▶ [WHAT TO WORK ON]: From the entries below, return every line that includes the word "will".
======== INFORMATION GIVEN ========
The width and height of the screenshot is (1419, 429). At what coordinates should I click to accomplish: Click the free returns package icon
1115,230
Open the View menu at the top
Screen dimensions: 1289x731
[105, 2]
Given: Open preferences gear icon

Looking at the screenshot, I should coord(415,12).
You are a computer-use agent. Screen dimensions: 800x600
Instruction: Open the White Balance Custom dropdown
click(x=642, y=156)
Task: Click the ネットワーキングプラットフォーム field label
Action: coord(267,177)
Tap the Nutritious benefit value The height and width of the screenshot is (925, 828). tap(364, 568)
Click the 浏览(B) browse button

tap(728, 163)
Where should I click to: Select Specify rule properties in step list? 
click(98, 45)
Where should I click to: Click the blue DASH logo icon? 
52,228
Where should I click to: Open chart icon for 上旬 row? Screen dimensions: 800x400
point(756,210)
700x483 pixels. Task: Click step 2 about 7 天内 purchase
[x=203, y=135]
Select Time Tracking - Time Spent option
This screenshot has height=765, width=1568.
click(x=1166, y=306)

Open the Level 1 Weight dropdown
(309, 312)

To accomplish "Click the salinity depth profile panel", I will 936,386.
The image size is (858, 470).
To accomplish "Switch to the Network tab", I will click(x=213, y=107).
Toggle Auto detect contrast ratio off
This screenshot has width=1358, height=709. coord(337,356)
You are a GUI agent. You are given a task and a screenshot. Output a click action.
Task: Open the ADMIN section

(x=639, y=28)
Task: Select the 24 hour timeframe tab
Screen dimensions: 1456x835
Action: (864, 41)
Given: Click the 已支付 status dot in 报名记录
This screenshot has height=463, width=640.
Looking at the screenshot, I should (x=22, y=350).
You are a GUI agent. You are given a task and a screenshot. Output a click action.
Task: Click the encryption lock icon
========
▶ [ANSWER TO THE EXERCISE]:
To accomplish "Click the salinity depth profile panel", I will 936,386.
To accomplish "Switch to the Network tab", I will click(x=213, y=107).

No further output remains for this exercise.